4- Finally, the nature of the Empire is different.
But how does one win such a war? Not first by massive artillery. Not first by columns of armor. But by first simply realizing the disposable soldiers of the Empire only want to go home, and that their leaders must achieve goals or be disgraced. For the most part, they are functionaries of the Empire who would prefer to end the conflict . There is a sociopathic element that would prefer to stay and brutalize, which pose problems for the Imperial organization.,
Most, however, are disposable soldiers preferring to avoid disposal.
The more often they can be given the illusion the conflict's end is right around the corner, and then have another corner appear, the better. Every opportunity should be made at various levels to appear to be *almost* ready to give VVP what he wants, then to pull back. Ukrainian soldiers are already home, they can rotate in and out.
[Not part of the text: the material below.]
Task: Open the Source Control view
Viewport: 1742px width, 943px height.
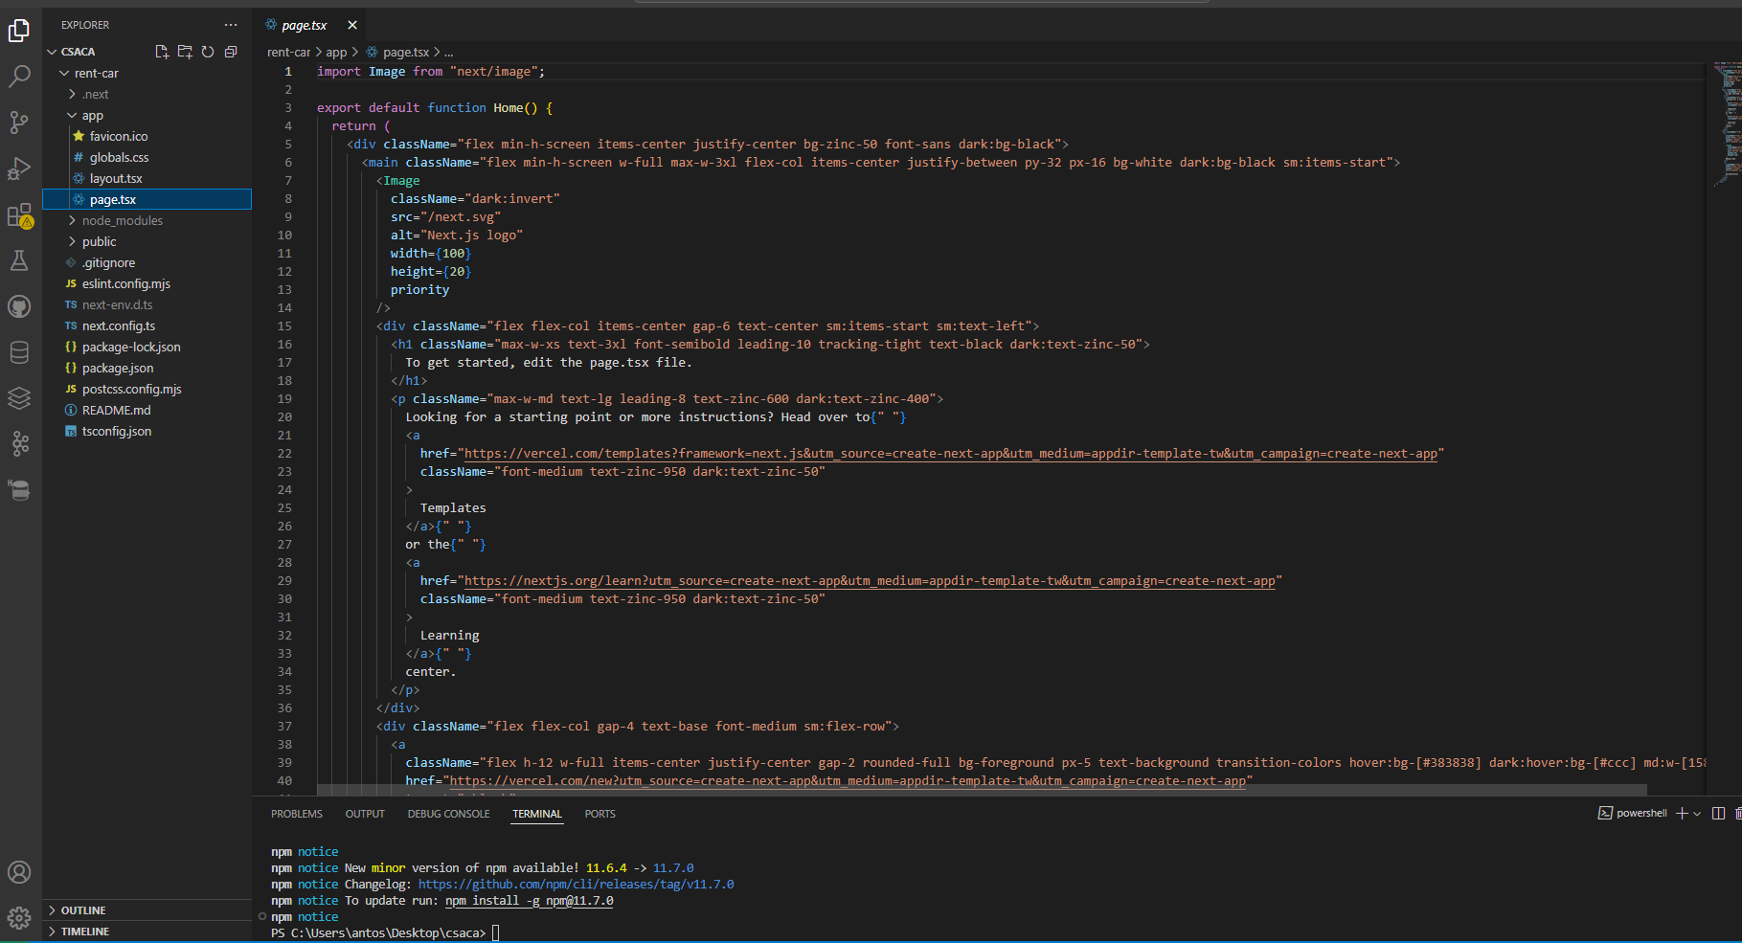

So, Ukraine should use intelligence, knowing what goals should be thwarted. Knowing the Imperial troops morale, their leaders' styles. Knowing which supply lines should be cut when. Allowing them in, and cutting them off. Reminding the Imperial troops they are disposable by dropping leaflets or broadcasting messages.
Also, by not matching Imperial tactics. British soldiers fought in ranks, the Americans tried that and failed. Then they shot from concealment and avoided concentrated formations, inflicted damage then dissipated, preferring to harry rather than confront continually. This was an outrage in the eyes of Imperial military leaders, but it showed the revolutionaries' resolve.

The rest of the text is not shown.